Gains from mutual funds can be in the form of interest or dividends earned from the investments and capital gains on selling the fund. For tax purposes, the time period of holding the mutual fund and the type of mutual fund invested also needs to be factored in. Here is the complete explanation on how your mutual fund will be taxed.
Capital gains based on holding period
While capital gains are any profits made from selling assets, the holding period of the mutual funds will either make it a short-term gain or long-term gain for income tax implications.
The period that classifies a mutual fund investment gain as long term or short term is currently as follows:
|Fund Type||Short-term period||Long-term period|
|Equity fund||Less than 12 months||12 months or more|
|Debt fund||Less than 36 months||36 months or more|
Balanced funds are those hybrid mutual funds that have at least 65 percent investment in equities. Their treatment will therefore be same as any non-tax saving equity fund.
Taxation on capital gains
|Fund Type||STCG tax||LTCG tax|
|Equity fund||15 percent||10 percent tax on gains beyond Rs 1 lakh without indexation|
|Debt fund||as per tax slab||20 percent after indexation|
It is important to note that LTCGs from investments in equity mutual funds before 31 January 2018 will be grandfathered. Only LTCGs made from mutual funds after it will be tax-free to the extent of Rs 1 lakh.
Additionally, Indexation is a method used to factor in the rising inflation from the time the fund was bought till the time it gets sold. In this way, the purchase price in inflated to bring down the quantum of capital gains from the sale of the debt fund in case of taxation. This benefit is not enjoyed by investments in equity or balanced funds.
For taxation on STCG from debt mutual funds, the gains are added to your income and you will be taxed according to your tax slab.
Dividends are a share of the profits that investors receive. These gains are tax-free in the hands of investors of both equity fund and debtors if they opt for the dividend option but you should note the implication of dividend distribution tax (DDT) on the types of mutual funds.
DDT is levied on the companies issuing the dividend and the extent of it will decide the amount that will be received by the investor in-hand.
- Equity fund: 11.48 percent including surcharge and cess (proposed in 2018 budget)

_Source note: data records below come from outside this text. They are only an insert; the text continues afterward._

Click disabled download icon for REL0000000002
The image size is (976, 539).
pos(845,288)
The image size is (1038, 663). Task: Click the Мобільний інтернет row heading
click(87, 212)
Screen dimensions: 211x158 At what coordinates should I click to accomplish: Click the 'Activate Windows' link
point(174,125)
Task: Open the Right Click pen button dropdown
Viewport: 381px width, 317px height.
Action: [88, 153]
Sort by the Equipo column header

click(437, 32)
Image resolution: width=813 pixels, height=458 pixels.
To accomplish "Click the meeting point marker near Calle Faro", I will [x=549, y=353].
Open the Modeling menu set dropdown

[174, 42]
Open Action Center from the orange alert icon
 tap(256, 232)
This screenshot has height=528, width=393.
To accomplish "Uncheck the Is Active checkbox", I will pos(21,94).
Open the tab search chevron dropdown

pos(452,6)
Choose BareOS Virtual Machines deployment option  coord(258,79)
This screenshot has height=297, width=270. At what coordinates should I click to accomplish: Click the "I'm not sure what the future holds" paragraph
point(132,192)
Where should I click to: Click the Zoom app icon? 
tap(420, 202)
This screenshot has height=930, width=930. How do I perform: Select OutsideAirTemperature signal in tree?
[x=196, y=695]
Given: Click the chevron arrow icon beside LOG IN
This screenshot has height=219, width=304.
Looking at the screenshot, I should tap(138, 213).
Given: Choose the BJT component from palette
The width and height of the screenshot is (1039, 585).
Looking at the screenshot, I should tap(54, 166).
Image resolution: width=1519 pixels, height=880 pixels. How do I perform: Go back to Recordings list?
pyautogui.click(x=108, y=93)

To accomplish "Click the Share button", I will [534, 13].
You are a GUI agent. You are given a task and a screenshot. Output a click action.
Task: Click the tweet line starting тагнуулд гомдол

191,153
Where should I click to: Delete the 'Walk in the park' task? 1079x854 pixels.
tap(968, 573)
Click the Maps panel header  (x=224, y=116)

- Debt fund or non-equity fund: 29.12 percent including surcharge and cess
Systematic investment plans (SIP) allow investors to park a fixed amount towards mutual funds periodically. It can be monthly, fortnightly, quarterly or annually.
For tax purposes, these periodically inputs are treated as fresh investments and each is taxed separately.
This means that if you have completed a year of monthly investments towards a SIP, and decide to sell it, only the first installment will be treated as LTCG and you will be charged an STCG tax on the rest of your monthly deposits.
A Securities Transaction Tax (STT) of 0.001 percent is imposed by the fund company when you sell your mutual funds units. These are deducted at source and imposed only on equity funds (and balanced funds) but not on debt funds.